Work to be completed: Only the lines below starting at the one that contains "Add energy with the orange plus icon" and ending at the one that contains "You are a computer-use agent. This" are to be reproduced, exactly and with both ends kept.

-------------------------

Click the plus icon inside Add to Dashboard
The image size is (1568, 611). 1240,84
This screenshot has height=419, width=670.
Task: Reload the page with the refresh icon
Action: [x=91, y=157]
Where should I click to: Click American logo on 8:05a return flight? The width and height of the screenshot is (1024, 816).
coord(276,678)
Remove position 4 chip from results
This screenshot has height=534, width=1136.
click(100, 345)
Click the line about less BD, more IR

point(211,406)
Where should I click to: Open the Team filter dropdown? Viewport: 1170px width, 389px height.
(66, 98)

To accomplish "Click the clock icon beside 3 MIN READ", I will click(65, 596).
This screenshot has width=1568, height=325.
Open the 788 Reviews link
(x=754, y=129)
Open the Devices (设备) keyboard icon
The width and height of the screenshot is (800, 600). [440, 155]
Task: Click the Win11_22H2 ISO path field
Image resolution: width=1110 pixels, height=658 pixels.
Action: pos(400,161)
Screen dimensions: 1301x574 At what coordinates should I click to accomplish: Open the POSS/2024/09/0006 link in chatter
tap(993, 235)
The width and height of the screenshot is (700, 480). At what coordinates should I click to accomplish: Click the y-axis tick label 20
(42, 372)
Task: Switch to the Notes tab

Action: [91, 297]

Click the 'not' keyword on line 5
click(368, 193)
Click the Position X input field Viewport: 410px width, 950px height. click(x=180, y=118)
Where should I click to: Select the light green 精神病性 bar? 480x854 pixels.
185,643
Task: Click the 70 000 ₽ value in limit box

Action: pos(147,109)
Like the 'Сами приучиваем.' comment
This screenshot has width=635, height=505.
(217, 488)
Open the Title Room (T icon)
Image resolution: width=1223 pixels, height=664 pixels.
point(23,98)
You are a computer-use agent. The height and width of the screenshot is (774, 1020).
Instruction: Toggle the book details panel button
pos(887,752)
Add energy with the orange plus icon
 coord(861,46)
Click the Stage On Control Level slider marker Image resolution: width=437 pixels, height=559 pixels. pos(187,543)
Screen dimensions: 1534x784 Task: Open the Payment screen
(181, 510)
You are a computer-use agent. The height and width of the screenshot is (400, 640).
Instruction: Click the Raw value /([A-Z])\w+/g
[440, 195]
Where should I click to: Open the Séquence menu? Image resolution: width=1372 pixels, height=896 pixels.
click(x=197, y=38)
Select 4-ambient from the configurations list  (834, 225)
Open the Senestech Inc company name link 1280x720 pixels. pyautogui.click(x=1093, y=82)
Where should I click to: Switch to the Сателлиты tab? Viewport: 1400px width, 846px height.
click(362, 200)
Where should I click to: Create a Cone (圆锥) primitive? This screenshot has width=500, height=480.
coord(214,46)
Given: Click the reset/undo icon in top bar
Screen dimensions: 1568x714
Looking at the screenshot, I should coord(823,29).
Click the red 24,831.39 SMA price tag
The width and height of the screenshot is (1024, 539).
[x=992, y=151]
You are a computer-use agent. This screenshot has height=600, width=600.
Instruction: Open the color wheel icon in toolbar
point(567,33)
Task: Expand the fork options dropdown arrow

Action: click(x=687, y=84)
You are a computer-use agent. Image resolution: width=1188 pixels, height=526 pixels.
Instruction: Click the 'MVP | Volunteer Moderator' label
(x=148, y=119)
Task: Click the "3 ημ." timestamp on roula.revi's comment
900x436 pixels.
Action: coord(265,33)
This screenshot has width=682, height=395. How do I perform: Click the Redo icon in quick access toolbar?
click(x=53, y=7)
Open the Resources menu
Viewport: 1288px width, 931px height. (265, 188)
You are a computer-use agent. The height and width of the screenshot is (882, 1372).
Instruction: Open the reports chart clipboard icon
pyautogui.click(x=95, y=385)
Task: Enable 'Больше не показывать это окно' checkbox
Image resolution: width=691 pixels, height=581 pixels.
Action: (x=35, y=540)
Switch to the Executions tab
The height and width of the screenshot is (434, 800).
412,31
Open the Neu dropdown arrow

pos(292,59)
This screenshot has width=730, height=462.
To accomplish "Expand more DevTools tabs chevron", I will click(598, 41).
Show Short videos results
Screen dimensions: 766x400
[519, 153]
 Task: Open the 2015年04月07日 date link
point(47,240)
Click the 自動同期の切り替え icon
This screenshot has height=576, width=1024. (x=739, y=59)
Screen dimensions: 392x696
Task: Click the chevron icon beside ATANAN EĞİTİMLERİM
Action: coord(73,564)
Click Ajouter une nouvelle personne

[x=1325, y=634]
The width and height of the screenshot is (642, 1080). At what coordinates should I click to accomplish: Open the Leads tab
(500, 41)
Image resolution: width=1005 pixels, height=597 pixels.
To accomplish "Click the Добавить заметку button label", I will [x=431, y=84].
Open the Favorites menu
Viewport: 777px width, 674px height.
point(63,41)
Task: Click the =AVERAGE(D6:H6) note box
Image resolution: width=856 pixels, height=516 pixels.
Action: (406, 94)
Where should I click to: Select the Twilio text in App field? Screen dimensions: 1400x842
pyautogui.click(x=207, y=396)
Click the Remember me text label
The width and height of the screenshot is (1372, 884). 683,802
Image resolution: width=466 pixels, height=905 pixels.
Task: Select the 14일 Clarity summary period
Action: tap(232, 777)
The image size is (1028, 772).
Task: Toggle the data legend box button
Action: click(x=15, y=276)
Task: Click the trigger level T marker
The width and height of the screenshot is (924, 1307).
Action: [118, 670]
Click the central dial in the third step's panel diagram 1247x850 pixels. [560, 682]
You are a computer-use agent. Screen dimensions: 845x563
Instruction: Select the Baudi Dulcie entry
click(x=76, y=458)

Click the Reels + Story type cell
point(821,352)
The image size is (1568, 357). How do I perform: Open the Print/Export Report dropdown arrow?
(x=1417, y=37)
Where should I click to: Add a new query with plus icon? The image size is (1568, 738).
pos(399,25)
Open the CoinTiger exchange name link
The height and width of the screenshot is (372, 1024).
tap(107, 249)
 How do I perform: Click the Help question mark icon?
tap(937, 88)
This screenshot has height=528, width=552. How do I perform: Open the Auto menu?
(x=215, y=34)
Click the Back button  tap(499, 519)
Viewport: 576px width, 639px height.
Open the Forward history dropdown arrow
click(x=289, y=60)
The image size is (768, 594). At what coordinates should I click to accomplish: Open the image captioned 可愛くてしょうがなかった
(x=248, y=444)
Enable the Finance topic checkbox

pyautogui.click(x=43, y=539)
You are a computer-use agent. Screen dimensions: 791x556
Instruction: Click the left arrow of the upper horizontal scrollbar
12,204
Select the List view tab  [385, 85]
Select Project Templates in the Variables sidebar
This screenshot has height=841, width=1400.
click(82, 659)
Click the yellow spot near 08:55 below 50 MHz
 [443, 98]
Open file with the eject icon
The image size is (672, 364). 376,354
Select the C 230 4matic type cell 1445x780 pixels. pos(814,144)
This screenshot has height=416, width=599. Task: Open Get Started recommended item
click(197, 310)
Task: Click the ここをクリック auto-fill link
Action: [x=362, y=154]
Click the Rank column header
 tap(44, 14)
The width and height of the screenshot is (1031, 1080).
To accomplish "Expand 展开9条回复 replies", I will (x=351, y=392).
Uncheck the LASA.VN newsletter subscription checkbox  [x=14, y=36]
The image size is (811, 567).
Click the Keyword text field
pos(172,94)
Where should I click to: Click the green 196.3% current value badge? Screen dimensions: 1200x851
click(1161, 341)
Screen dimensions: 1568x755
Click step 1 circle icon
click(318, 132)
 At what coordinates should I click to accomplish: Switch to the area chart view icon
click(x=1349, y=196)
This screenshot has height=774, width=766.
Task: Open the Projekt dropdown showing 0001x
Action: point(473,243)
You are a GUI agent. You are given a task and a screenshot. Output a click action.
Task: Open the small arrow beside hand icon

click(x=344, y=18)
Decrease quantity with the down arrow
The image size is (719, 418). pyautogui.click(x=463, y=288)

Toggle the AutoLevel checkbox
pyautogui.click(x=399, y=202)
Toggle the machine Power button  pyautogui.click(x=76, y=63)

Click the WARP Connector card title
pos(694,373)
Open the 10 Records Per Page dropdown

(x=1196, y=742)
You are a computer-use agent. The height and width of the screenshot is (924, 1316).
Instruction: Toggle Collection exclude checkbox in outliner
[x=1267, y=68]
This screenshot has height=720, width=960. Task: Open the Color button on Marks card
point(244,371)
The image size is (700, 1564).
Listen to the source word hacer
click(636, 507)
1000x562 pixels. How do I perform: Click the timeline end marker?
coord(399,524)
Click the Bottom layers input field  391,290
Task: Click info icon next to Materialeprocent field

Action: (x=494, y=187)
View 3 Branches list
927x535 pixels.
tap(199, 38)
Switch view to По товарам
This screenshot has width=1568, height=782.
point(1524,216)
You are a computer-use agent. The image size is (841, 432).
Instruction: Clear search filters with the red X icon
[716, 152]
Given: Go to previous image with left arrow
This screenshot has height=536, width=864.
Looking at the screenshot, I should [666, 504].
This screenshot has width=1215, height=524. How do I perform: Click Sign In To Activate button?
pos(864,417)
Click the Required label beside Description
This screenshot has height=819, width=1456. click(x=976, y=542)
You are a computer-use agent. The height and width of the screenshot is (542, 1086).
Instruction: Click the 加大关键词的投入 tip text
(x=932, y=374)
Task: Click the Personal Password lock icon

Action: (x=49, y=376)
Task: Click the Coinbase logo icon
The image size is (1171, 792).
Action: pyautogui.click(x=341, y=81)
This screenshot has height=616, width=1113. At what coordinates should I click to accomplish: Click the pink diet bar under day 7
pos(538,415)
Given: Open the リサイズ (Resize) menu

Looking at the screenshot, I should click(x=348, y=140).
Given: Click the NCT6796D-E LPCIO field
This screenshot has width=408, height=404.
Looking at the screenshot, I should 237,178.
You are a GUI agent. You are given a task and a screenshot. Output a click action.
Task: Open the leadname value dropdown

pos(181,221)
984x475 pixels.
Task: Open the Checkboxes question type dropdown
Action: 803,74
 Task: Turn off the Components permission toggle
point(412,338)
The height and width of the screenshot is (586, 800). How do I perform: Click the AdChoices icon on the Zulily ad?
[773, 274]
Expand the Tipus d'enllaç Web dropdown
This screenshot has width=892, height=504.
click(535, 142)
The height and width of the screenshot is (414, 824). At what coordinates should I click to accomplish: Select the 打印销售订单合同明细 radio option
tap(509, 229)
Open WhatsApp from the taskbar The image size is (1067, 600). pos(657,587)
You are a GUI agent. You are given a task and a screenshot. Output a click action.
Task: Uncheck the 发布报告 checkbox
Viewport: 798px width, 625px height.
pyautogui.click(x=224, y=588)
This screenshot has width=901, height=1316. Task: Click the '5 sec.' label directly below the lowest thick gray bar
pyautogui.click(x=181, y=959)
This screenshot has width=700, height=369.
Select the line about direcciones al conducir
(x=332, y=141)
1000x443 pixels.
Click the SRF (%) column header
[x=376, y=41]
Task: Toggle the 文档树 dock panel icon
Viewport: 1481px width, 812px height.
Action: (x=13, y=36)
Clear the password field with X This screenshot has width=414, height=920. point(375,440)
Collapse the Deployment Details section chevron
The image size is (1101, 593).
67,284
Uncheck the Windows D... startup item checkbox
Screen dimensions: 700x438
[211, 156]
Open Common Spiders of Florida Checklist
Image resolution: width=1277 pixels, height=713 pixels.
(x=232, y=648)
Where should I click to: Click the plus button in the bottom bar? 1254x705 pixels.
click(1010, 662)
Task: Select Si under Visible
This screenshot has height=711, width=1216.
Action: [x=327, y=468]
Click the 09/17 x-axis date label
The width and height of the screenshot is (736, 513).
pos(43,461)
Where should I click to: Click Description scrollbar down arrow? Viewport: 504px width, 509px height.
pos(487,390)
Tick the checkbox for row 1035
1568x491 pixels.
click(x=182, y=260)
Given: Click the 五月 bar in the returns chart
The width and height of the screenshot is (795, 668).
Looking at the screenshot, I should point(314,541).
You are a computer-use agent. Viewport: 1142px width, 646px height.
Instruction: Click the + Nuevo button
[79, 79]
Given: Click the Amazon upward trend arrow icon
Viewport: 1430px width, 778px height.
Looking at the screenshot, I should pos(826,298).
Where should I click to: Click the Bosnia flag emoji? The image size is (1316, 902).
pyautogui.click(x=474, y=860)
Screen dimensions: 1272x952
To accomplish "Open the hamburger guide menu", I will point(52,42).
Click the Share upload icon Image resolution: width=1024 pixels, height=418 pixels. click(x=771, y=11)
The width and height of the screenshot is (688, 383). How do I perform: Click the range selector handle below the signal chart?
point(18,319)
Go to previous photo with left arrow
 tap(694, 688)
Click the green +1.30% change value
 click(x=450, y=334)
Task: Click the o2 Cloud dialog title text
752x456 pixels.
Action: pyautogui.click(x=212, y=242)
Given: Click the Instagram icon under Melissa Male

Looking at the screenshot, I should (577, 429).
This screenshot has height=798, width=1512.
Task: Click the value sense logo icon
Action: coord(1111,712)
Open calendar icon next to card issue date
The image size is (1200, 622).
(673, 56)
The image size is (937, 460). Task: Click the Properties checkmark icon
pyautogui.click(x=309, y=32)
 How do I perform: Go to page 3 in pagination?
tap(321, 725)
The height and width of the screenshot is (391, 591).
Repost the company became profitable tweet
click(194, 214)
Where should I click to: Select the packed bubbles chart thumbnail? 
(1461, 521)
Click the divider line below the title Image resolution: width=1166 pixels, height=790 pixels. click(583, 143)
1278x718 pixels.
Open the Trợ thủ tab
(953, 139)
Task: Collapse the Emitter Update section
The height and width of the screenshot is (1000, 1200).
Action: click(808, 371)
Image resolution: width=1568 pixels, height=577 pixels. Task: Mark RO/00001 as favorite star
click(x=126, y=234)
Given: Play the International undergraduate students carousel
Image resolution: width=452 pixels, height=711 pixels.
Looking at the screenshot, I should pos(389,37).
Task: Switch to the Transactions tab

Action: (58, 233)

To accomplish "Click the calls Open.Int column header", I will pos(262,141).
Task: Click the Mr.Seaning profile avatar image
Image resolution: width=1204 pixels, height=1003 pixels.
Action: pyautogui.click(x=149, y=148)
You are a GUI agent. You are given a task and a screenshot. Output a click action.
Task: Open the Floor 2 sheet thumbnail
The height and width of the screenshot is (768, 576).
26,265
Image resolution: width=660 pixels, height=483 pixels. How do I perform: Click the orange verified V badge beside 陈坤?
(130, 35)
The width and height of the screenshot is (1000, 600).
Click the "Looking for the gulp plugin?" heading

-------------------------

Written response:
Add energy with the orange plus icon
 coord(861,46)
Click the Stage On Control Level slider marker Image resolution: width=437 pixels, height=559 pixels. pos(187,543)
Screen dimensions: 1534x784 Task: Open the Payment screen
(181, 510)
You are a computer-use agent. The height and width of the screenshot is (400, 640).
Instruction: Click the Raw value /([A-Z])\w+/g
[440, 195]
Where should I click to: Open the Séquence menu? Image resolution: width=1372 pixels, height=896 pixels.
click(x=197, y=38)
Select 4-ambient from the configurations list  (834, 225)
Open the Senestech Inc company name link 1280x720 pixels. pyautogui.click(x=1093, y=82)
Where should I click to: Switch to the Сателлиты tab? Viewport: 1400px width, 846px height.
click(362, 200)
Where should I click to: Create a Cone (圆锥) primitive? This screenshot has width=500, height=480.
coord(214,46)
Given: Click the reset/undo icon in top bar
Screen dimensions: 1568x714
Looking at the screenshot, I should coord(823,29).
Click the red 24,831.39 SMA price tag
The width and height of the screenshot is (1024, 539).
[x=992, y=151]
You are a computer-use agent. This screenshot has height=600, width=600.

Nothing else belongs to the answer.